In turn, Michigan has sued the company to enforce the Line 5 shutdown. The case is currently before a US federal court.
Calgary-based Enbridge has Canada in its corner.
Line 5 is part of the Lakehead System, a network of pipelines that brings oil and natural gas from western Canada to homes and refineries in Michigan, Ohio, Pennsylvania, Ontario and Quebec.
It provides the majority of the Canadian provinces of Ontario and Quebec’s crude oil and, fearing its closure, Ottawa – which has warned a shutdown would have a profound impact on both sides of the border, including on jobs and supply chains – backed Enbridge’s legal case. It invoked the 1977 Transit Pipelines Treaty between the two countries.
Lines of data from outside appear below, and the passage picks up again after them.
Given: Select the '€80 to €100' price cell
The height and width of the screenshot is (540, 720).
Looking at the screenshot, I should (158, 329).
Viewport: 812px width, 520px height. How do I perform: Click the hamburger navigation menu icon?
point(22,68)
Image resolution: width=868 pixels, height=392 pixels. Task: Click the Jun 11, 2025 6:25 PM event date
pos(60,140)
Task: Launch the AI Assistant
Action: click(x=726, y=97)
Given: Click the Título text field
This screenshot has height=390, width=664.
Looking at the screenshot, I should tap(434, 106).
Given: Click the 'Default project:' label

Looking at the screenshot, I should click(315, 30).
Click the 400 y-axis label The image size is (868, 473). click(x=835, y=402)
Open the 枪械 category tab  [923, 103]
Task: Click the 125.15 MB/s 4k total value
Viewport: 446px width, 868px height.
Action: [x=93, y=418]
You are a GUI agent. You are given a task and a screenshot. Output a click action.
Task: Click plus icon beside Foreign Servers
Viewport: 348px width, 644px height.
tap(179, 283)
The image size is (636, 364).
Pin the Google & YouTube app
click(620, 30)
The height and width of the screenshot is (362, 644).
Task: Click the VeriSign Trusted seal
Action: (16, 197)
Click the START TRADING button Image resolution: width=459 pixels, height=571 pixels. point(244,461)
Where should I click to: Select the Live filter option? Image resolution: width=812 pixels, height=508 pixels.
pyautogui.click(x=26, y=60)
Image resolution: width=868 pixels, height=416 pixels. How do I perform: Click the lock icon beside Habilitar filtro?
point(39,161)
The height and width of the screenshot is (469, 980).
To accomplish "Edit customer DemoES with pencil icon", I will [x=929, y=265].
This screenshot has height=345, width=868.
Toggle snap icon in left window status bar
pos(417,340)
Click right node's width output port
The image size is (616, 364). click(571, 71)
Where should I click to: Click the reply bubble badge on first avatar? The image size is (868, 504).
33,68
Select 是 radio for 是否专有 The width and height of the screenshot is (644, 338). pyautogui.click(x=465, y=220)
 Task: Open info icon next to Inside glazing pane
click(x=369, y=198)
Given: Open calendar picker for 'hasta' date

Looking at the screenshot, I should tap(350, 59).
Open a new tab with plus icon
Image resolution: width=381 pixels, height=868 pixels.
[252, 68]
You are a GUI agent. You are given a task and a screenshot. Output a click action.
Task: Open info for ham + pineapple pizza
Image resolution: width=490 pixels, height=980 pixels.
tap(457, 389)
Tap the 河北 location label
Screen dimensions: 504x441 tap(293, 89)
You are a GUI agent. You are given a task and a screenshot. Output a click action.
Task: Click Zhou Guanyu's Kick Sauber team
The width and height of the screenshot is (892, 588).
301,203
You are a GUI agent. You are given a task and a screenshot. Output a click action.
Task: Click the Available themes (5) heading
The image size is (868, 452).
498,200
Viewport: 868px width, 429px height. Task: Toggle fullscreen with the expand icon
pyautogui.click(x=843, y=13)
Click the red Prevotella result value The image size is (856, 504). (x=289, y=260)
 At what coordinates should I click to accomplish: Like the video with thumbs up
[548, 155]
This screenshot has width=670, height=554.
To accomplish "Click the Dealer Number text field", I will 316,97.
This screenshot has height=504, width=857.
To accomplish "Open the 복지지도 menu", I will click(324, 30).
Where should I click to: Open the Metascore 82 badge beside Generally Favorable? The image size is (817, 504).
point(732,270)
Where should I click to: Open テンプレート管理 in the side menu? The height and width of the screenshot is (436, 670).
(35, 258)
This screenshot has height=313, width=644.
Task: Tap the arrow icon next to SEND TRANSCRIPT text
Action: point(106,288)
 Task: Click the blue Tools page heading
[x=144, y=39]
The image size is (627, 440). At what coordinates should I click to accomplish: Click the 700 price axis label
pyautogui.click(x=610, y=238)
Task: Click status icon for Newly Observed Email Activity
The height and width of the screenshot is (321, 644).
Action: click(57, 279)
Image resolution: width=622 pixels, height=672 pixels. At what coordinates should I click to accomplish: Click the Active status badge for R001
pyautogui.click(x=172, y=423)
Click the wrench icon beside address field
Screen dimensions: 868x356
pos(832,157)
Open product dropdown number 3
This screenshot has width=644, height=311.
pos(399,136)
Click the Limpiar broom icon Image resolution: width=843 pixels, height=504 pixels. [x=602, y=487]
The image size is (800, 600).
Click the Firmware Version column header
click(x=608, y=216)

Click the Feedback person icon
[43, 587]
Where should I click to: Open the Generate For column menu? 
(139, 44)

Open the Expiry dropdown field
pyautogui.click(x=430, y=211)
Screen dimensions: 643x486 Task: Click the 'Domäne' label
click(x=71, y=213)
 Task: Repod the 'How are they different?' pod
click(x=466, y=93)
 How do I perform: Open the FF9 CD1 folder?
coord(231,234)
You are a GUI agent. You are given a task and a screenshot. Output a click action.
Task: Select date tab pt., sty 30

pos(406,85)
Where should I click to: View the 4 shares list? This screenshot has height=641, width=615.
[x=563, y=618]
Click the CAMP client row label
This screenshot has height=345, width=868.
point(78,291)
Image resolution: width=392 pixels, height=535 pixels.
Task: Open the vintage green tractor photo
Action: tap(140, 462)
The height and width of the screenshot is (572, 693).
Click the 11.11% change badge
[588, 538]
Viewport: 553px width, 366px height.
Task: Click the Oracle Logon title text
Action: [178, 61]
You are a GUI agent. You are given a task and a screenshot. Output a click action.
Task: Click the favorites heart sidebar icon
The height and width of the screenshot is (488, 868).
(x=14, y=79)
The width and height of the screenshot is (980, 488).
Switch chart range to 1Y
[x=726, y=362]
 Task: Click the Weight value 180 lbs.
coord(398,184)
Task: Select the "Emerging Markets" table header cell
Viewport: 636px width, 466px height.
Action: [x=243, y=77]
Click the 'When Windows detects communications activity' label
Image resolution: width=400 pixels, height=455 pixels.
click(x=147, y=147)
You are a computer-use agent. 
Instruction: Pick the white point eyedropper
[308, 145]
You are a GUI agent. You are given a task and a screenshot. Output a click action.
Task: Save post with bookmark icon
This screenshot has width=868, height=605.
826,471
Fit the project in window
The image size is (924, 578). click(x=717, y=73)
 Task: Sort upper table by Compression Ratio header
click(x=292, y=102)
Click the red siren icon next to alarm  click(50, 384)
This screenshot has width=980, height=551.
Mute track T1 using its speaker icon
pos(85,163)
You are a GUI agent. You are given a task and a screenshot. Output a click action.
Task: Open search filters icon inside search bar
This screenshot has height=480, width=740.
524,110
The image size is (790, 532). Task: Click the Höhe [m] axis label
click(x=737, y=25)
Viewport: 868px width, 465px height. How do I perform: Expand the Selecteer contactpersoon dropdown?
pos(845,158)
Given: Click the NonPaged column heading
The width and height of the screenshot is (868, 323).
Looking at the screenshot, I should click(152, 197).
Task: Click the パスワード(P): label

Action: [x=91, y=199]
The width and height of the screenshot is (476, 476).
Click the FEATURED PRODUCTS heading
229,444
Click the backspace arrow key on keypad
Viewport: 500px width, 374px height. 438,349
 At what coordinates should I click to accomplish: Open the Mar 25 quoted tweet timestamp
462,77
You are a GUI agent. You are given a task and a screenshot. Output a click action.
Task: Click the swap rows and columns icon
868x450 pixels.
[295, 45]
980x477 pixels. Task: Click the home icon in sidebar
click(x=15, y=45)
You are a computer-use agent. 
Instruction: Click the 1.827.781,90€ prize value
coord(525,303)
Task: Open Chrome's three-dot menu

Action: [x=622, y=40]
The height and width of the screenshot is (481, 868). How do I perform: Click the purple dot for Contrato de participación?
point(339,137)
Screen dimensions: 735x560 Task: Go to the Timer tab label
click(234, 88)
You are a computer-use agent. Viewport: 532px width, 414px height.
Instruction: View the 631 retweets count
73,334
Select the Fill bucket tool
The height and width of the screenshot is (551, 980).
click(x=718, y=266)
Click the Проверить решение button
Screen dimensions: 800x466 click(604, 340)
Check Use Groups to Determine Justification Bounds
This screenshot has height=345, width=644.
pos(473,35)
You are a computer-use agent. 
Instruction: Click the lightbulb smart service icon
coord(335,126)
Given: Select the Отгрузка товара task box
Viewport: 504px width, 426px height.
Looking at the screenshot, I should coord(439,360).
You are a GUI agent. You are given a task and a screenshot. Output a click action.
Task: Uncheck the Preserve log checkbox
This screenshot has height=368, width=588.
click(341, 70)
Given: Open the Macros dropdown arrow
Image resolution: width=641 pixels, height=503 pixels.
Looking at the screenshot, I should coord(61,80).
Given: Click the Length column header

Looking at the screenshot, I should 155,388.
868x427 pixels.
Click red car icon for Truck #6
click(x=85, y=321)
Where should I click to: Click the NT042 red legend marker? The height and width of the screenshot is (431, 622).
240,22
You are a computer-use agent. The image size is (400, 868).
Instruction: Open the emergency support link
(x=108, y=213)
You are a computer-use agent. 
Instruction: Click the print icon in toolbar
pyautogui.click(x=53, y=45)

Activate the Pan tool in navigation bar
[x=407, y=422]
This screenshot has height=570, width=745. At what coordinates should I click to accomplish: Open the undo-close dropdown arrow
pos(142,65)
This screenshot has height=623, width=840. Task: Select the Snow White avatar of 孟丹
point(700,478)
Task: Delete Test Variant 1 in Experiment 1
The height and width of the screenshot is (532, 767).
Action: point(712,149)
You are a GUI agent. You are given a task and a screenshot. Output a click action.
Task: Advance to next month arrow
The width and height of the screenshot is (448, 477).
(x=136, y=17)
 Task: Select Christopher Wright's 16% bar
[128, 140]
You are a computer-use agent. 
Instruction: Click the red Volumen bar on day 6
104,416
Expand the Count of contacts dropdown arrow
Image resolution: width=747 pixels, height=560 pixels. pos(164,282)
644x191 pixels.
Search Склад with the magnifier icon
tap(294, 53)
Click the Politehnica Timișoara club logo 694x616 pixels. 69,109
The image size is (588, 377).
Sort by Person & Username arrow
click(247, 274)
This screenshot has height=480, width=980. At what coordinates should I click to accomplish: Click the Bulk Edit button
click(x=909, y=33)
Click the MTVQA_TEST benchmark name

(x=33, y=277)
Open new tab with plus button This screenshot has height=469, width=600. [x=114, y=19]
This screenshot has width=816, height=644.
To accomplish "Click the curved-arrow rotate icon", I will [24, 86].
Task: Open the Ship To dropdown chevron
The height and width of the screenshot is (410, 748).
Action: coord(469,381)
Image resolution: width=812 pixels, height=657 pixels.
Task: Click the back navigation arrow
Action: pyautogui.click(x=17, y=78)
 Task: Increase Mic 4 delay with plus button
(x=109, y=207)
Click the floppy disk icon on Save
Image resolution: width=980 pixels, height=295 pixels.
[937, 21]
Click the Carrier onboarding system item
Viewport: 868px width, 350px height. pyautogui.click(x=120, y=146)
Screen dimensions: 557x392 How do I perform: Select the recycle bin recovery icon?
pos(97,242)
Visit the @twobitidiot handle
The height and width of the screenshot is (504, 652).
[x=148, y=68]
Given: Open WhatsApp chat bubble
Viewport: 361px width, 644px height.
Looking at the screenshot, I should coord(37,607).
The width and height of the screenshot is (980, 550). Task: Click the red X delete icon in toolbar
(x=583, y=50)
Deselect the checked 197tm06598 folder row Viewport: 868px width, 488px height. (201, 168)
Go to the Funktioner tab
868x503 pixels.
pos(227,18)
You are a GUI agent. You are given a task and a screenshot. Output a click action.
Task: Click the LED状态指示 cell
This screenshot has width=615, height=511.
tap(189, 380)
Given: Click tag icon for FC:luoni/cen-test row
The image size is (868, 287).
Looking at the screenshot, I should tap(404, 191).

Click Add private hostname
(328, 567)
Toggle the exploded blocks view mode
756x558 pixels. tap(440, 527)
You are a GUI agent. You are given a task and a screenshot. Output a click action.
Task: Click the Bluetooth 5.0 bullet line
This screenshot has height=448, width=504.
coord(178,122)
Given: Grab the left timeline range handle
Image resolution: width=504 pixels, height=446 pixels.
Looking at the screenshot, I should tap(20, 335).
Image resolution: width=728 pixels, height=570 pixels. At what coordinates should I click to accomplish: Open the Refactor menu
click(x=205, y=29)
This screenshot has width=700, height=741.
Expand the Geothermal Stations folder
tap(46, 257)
The treaty ensures that crude oil will flow between the US and Canada so long as the pipelines involved are compliant with various rules and regulations. It forces an arbitration process in the event of a dispute.
But Michigan has the support of 12 federally recognised Anishinaabe tribes in the state, who say Line 5 poses too high a risk to the Great Lakes.
Line 5 ‘ticking time bomb’ fears
The waters are also of spiritual importance for the tribes, who argue they are protected by their constitutional treaty rights.
“The Straits of Mackinac are the centre of our creation story,” explains the President of the Bay Mills Indian Community, Whitney Gravelle.
She said they have a right to hunt, fish and gather in the territory “in perpetuity – and Line 5 is a ticking time bomb that could destroy our culture and lifeways”.
For many Michiganders it is a vital fuel supply – their main source of heating, delivering 55% of the state’s propane needs, according to Enbridge.
Dan Harrington is the owner of UP Propane, a major supplier of propane used for heating in Michigan’s Upper Peninsula, north of the Straits of Mackinac.
Over concerns the pipeline would be shut down, he arranged an alternative supply route so as not to let down his 17,000 customers.
“We actually put in a rail terminal where we aren’t getting any, or very little, of our propane from Line 5,” says Harrington.
But if it were shut down, “the Midwest would be in a world of hurt”, he said.